• **Source passage**
——

LAST EDITED ON Dec-27-17 AT 11:30 PM (EST)
HMS Barbican - The Royal Navy has a tradition of naming its most significant shore installations as if they were ships (the traditional term is "stone frigate"). HMNB Folkestone is fictitious, but many similar naval bases existed in the British Isles in wartime (and a few still operate today). A "barbican" is a type of medieval fortification.
Zuiun - More formally the Aichi E16A Zuiun ("Lucky Cloud"), a single-engine reconnaissance seaplane employed by the Imperial Japanese Navy toward the end of World War II. Aviation battleships such as Hyūga and Ise carried them. Intended as the replacement for the E13A, which was itself the successor to the Mitsubishi F1M biplane (one of which Mio Sakamoto can be seen flying in Strike Witches the Movie). The 501st JFW has one as part of its small fleet of conventional aircraft for training and (as seen here) liaison purposes.
Atago - Second of the Takao-class heavy cruisers. The real one was sunk by American submarines in October 1944.
Chikuma - Second of the Tone-class heavy cruisers. Sunk the day after Atago.
Nagato - Name ship of the Nagato-class battleships. Survived the war only to be used as a target ship in the Operation Crossroads nuclear tests. Likes to snuggle with destroyers.

——

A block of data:

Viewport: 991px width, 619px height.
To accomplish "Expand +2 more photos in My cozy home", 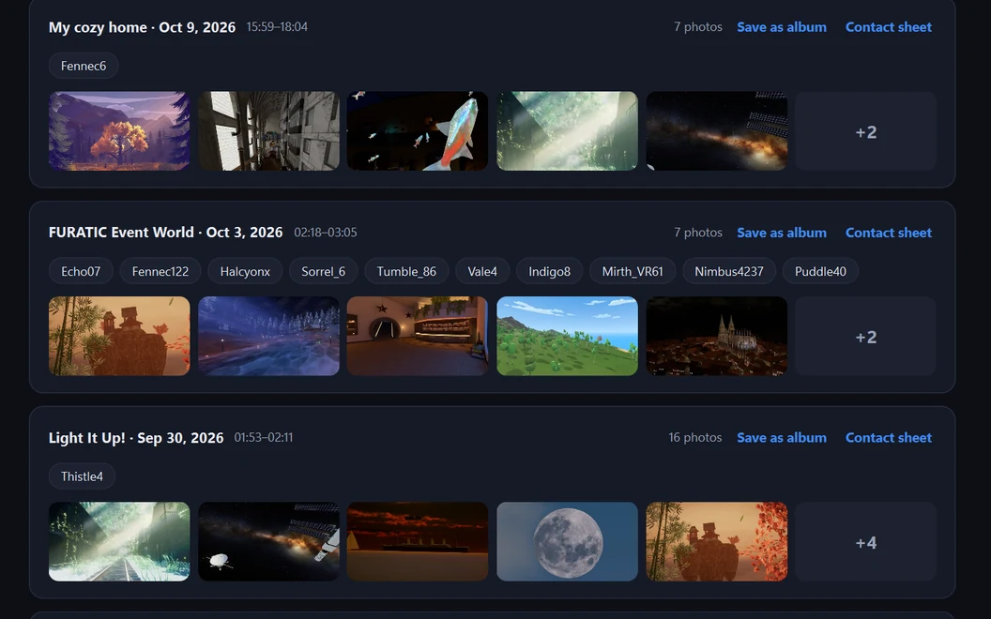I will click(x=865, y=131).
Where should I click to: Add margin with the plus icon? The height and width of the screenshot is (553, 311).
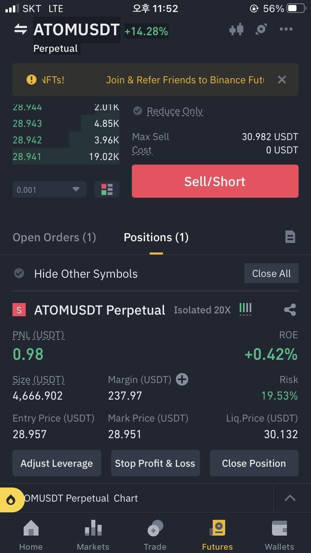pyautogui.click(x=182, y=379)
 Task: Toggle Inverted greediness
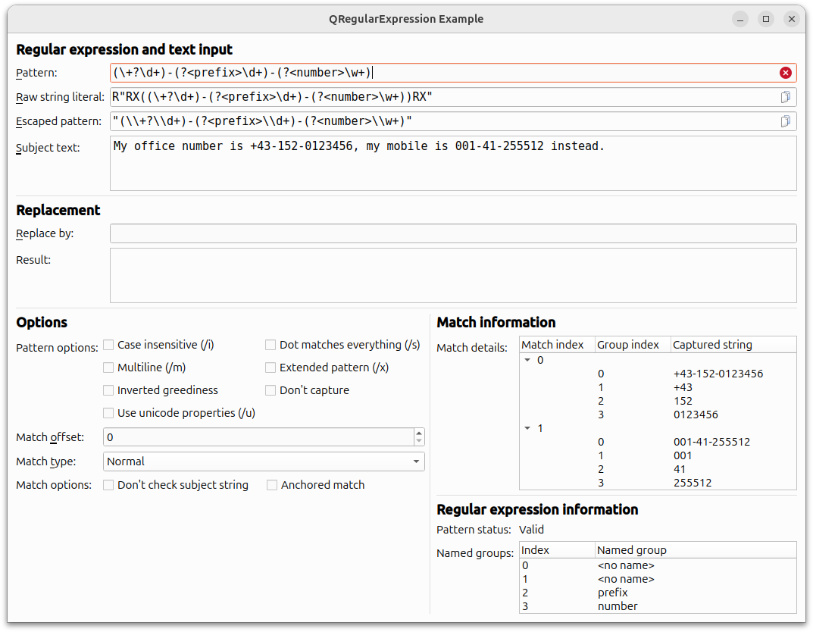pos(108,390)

——

• **What is being asked**
Quote the naval glossary word for word, starting with "Nagato - Name" and going on through "snuggle with destroyers.". This data comes from a separate source, not from the naval glossary.

• **The output**
Nagato - Name ship of the Nagato-class battleships. Survived the war only to be used as a target ship in the Operation Crossroads nuclear tests. Likes to snuggle with destroyers.